» STATED PROBLEM A
Which lines in the records below contain the string "width"? Extract each of them.

» EXCERPTED TEXT
* * * *

I removed the brake pad from piston side and moved the E-arm 3/8 to 7/16" dozens of times and no piston advancement, moved out but right back in when arm was released .
Moved the arm a full stroke 1 -1.5" and piston did advance. Whats this mean ? I wish I knew . Still can't understand the lack of stopping power when stepping on the brakes, only .015" gap between pad and rotor when brakes are off/at rest.
Does one side of the Master cyl.affect the other, I've been trying to work just one side of the cyl. so the front doesn't give me false high hard pedal. mumm ?
Yes it does-thats why oem setups have that combo valve thingie-dingie-------and your pad probably isn't setting on the piston at the .015 -------piston is retracted into the housing
You might want to look at rear brake package Ford Motorsports sells for rear disc around $300 complete just like what is on Explorer rears------
As I said earlier, I have the Explorer brake setup on my 46. Brakes work fine and the parking/emergency brake will hold the car in gear (NSRA Safety 23 test).

* * * *

» MATERIAL TO PROCESS
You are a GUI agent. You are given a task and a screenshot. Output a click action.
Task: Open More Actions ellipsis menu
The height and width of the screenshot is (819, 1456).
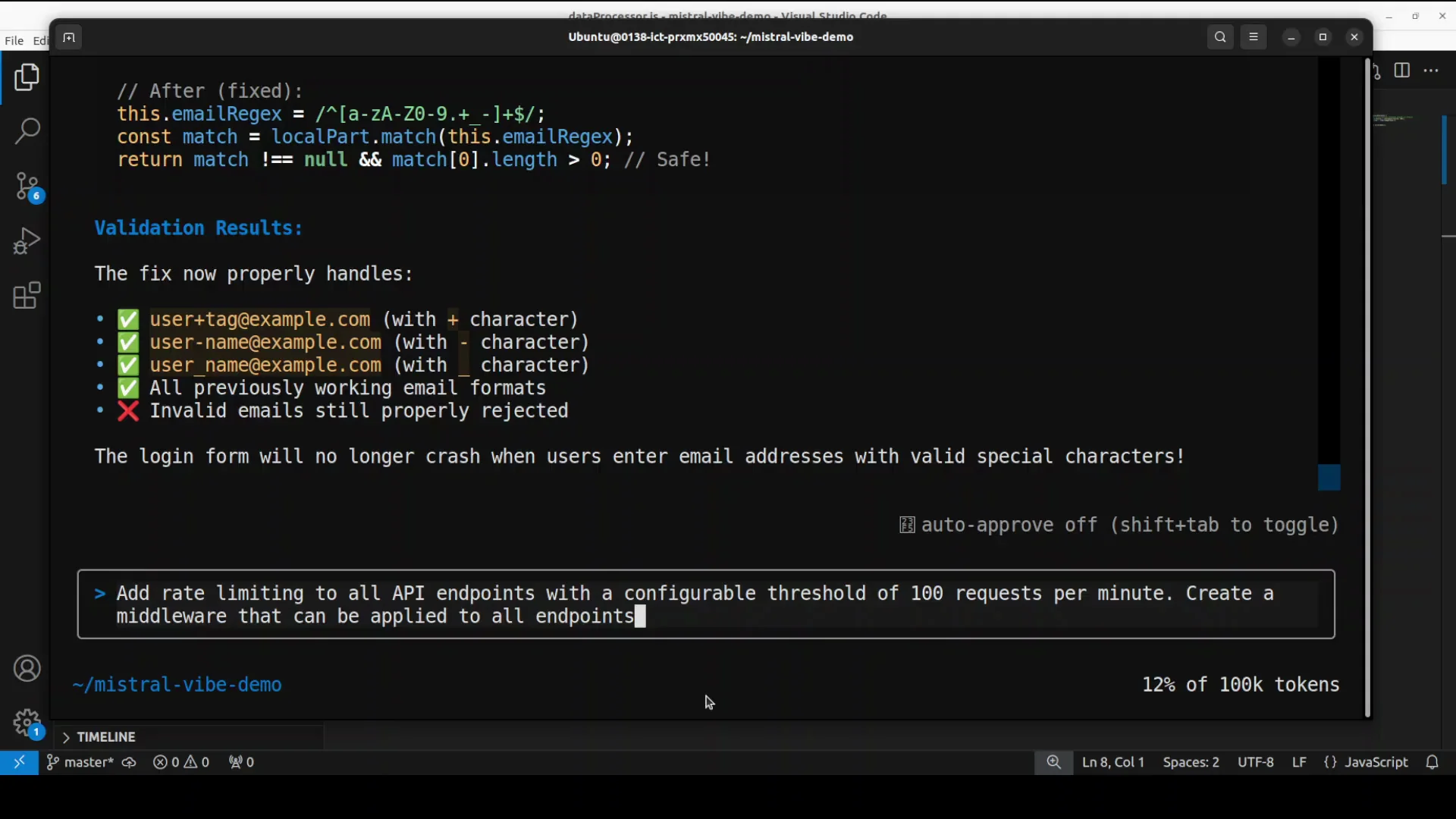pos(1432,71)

* * * *

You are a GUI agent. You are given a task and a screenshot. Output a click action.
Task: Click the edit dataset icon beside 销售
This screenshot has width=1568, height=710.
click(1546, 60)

* * * *

» STATED PROBLEM B
Do these statements agree with the brake discussion above? For each one, answer yes or no and quote the words from the brake discussion that decide it.
(i) With the brakes at rest, the gap between pad and rotor is .015".
(ii) Moving the E-arm 3/8 to 7/16" made the piston advance.
(iii) The rear disc package sold by Ford Motorsports costs around $300.

» RESULT A
The height and width of the screenshot is (819, 1456).
This screenshot has width=1568, height=710.

» RESULT B
(i) Yes: "only .015" gap between pad and rotor when brakes are off/at rest"
(ii) No: "moved the E-arm 3/8 to 7/16" dozens of times and no piston advancement"
(iii) Yes: "rear disc around $300 complete"